Element and text position data:
----
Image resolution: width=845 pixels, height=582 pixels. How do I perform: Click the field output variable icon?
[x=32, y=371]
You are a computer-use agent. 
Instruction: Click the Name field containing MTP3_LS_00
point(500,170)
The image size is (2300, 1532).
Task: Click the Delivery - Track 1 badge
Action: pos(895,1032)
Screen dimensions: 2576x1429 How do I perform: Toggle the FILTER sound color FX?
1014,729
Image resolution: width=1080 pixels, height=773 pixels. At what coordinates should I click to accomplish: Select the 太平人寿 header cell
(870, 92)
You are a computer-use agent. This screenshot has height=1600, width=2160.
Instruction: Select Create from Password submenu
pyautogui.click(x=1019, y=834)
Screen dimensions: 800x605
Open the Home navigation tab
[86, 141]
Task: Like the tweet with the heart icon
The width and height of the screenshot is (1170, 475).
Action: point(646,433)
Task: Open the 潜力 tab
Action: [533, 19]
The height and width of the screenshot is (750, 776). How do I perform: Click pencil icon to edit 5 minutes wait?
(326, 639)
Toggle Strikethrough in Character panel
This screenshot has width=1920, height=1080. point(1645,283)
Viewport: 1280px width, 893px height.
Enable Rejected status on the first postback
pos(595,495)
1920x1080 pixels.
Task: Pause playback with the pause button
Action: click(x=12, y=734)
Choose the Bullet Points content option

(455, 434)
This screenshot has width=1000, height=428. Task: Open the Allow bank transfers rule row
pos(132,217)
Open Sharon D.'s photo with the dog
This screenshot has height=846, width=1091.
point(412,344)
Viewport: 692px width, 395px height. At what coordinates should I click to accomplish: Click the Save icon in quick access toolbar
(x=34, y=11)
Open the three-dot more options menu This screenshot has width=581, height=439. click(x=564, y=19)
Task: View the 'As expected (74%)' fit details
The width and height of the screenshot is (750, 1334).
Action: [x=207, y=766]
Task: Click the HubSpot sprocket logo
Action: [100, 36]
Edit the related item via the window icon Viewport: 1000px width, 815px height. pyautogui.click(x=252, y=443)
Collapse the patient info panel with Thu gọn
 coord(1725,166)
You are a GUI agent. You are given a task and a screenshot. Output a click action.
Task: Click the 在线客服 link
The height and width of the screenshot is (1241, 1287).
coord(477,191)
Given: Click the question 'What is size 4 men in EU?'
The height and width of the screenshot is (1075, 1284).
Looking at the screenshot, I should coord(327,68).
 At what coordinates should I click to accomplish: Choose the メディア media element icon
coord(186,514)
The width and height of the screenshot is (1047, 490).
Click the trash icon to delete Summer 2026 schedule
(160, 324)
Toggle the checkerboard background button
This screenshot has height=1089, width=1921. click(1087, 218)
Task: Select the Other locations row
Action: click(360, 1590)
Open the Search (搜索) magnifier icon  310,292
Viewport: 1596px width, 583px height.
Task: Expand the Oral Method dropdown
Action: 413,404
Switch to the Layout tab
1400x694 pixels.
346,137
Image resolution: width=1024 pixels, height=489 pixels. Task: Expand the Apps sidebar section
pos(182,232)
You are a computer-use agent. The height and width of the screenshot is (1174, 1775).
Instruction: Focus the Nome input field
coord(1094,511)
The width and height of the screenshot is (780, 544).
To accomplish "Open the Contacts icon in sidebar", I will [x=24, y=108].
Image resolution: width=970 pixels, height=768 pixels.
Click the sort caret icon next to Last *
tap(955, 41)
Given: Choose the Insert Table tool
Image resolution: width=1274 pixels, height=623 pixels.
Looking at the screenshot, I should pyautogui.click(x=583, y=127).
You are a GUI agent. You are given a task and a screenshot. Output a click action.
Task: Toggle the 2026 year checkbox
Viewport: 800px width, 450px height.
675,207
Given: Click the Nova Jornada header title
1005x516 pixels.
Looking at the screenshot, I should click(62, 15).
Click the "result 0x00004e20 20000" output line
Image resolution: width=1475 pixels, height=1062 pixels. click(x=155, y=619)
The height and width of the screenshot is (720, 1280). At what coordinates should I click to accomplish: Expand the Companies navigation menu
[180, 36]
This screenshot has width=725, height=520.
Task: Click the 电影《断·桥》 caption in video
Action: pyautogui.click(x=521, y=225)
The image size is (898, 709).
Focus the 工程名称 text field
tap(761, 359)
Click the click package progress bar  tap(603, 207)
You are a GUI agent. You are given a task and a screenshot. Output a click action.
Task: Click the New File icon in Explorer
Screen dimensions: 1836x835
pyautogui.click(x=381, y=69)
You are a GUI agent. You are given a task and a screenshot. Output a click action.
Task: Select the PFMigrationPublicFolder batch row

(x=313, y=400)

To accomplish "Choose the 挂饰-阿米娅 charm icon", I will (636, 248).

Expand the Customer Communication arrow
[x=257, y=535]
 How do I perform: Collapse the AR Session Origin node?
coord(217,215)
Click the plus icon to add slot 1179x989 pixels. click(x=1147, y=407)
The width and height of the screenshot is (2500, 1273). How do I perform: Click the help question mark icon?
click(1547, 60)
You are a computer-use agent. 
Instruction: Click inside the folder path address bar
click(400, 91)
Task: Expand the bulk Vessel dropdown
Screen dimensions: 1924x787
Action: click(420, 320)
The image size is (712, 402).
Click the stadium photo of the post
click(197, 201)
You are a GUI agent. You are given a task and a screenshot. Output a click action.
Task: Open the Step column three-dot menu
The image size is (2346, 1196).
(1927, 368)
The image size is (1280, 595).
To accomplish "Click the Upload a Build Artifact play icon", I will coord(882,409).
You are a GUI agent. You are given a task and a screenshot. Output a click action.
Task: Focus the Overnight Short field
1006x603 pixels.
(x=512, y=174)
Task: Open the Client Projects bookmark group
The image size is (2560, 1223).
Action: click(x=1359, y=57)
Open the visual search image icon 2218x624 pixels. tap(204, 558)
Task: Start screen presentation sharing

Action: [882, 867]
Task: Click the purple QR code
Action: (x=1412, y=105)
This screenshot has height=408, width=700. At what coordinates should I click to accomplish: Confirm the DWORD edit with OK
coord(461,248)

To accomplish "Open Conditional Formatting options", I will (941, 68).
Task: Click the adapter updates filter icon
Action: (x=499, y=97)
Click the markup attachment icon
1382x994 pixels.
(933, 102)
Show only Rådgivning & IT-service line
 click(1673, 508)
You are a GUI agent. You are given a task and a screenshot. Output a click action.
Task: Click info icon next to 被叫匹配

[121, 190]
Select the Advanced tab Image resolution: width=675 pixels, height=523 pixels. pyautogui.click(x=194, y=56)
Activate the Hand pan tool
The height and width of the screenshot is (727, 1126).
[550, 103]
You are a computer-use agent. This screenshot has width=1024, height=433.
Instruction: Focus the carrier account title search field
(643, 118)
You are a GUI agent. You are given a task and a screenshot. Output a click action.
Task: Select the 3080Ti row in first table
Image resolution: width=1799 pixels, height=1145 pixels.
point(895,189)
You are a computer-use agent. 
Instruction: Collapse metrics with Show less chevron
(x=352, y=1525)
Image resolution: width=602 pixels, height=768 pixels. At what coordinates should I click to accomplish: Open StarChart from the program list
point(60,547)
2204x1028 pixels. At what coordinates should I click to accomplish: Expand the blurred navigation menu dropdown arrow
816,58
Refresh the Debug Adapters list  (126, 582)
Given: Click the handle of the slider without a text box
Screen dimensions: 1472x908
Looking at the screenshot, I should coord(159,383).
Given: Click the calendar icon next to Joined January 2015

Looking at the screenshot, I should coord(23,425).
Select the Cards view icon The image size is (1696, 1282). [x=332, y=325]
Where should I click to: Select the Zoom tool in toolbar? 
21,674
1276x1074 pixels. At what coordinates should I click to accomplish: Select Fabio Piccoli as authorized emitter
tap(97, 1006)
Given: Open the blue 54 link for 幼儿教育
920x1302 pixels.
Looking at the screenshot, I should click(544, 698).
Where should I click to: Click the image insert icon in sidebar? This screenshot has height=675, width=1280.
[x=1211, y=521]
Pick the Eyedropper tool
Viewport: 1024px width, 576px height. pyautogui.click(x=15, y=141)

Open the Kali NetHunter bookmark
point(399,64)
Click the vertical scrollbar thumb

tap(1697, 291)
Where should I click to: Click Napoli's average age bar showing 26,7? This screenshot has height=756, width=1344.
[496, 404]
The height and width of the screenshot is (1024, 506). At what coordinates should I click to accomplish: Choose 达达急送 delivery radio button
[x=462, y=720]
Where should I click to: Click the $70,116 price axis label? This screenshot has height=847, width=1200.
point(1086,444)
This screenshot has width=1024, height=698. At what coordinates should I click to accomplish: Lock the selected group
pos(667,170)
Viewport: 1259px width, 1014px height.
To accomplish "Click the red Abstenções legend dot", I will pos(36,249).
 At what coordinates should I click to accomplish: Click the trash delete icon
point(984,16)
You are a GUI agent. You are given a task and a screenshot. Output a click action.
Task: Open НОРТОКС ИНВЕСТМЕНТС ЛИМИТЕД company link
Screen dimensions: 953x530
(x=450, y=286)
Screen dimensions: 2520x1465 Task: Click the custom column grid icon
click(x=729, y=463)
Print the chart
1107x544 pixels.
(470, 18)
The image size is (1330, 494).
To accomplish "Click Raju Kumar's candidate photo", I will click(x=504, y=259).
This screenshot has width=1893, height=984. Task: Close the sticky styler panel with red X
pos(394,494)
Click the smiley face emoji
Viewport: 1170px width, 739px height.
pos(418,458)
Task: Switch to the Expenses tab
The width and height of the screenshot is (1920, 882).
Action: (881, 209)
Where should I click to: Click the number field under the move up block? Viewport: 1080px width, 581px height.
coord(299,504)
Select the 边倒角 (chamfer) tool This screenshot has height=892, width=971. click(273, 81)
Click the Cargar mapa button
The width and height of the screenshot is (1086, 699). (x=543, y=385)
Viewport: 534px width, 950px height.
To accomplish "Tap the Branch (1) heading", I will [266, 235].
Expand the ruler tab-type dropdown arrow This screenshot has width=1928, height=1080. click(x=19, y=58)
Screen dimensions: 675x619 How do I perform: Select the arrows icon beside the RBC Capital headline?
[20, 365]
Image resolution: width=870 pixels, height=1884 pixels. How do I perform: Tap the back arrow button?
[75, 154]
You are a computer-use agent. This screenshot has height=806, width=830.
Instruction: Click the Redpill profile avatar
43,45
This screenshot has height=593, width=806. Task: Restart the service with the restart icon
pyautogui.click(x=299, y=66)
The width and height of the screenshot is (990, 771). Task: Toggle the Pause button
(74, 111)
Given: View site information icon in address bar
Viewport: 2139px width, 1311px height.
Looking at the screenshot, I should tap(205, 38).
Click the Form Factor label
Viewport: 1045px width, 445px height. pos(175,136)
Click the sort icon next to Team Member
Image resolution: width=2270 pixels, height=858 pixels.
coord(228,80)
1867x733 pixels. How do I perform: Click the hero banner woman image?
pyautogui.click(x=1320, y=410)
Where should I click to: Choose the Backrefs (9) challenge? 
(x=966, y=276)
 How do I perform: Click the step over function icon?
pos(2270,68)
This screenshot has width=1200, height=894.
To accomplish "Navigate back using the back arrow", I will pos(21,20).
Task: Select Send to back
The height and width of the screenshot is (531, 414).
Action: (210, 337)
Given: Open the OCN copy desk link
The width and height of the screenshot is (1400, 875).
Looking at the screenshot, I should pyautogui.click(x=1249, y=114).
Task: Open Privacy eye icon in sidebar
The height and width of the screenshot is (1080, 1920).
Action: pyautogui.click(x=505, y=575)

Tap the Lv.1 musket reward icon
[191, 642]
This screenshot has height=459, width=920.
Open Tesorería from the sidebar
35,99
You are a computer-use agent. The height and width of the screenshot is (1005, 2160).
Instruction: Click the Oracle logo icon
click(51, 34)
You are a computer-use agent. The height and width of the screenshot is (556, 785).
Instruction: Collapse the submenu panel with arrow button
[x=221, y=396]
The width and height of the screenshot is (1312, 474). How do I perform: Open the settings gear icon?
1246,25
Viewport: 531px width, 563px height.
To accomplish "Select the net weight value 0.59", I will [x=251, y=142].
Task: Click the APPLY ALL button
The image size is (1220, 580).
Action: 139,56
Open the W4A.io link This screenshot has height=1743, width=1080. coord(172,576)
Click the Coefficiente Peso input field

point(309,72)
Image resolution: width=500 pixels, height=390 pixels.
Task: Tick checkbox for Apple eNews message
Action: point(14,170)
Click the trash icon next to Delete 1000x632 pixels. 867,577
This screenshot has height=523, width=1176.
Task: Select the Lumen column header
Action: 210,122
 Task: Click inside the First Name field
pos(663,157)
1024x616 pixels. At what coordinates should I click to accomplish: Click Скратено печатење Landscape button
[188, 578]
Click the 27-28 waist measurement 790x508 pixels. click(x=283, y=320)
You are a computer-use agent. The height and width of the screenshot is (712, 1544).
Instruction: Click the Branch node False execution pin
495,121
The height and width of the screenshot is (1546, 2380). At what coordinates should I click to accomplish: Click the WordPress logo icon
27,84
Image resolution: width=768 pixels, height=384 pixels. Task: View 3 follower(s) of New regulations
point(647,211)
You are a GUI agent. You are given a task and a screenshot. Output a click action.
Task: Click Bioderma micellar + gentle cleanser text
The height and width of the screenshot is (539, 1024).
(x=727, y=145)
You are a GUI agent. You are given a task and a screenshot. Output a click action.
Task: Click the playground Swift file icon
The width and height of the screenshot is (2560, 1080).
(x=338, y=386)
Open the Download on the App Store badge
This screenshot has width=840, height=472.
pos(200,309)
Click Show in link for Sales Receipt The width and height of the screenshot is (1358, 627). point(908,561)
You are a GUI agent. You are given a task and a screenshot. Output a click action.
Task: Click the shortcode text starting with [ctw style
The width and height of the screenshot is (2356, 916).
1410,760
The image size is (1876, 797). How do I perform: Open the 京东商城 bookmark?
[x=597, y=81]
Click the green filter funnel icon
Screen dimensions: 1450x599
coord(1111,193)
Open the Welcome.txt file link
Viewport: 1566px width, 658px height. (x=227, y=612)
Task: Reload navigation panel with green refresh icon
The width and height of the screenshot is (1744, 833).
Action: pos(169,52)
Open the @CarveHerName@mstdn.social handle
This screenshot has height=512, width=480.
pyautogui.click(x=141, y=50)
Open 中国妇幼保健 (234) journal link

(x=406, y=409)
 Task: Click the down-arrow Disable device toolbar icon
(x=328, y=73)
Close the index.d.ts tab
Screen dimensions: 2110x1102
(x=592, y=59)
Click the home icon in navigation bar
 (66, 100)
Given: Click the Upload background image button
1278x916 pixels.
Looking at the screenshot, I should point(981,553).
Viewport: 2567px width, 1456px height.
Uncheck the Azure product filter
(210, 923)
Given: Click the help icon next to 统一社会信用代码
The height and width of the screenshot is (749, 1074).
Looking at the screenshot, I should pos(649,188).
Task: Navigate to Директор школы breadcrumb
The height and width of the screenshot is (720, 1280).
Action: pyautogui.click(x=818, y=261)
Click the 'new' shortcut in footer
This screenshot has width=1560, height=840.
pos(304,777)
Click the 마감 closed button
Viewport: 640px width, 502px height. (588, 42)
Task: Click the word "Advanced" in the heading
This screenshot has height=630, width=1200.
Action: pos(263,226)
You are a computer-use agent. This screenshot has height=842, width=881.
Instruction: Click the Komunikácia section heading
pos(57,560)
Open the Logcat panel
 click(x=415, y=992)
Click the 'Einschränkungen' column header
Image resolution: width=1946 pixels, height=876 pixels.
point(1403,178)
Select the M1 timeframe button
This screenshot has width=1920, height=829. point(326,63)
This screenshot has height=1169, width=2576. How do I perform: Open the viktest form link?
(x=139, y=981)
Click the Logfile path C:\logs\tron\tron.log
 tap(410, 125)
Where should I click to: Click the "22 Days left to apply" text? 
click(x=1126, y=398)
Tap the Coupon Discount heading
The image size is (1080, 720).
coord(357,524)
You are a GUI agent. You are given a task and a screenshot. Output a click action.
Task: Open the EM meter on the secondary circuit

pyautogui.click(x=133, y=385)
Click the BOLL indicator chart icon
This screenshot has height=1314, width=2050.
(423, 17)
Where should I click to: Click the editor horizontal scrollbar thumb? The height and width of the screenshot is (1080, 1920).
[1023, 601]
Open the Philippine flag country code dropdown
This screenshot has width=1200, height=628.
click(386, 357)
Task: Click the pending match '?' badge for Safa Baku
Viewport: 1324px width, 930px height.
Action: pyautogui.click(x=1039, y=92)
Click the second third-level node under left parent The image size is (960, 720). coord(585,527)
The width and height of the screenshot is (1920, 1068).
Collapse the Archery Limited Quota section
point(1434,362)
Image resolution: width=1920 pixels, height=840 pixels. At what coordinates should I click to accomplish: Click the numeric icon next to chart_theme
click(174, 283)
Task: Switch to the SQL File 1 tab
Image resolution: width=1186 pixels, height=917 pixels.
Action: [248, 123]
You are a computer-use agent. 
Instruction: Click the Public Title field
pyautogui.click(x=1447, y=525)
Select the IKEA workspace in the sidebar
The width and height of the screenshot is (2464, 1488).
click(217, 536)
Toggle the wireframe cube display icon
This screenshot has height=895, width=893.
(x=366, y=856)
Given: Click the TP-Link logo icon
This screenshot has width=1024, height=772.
----
Do this. Arrange the lines in the rows above, from the line containing "1867x733 pixels. How" through the line containing "Action: (210, 337)", inclusive, as a Markdown table with the columns Number and Line. Omit any blank lines.

Result.
| Number | Line |
|---|---|
| 1 | 1867x733 pixels. How do I perform: Click the hero banner woman image? |
| 2 | pyautogui.click(x=1320, y=410) |
| 3 | Where should I click to: Choose the Backrefs (9) challenge?  |
| 4 | (x=966, y=276) |
| 5 |  How do I perform: Click the step over function icon? |
| 6 | pos(2270,68) |
| 7 | This screenshot has width=1200, height=894. |
| 8 | To accomplish "Navigate back using the back arrow", I will pos(21,20). |
| 9 | Task: Select Send to back |
| 10 | The height and width of the screenshot is (531, 414). |
| 11 | Action: (210, 337) |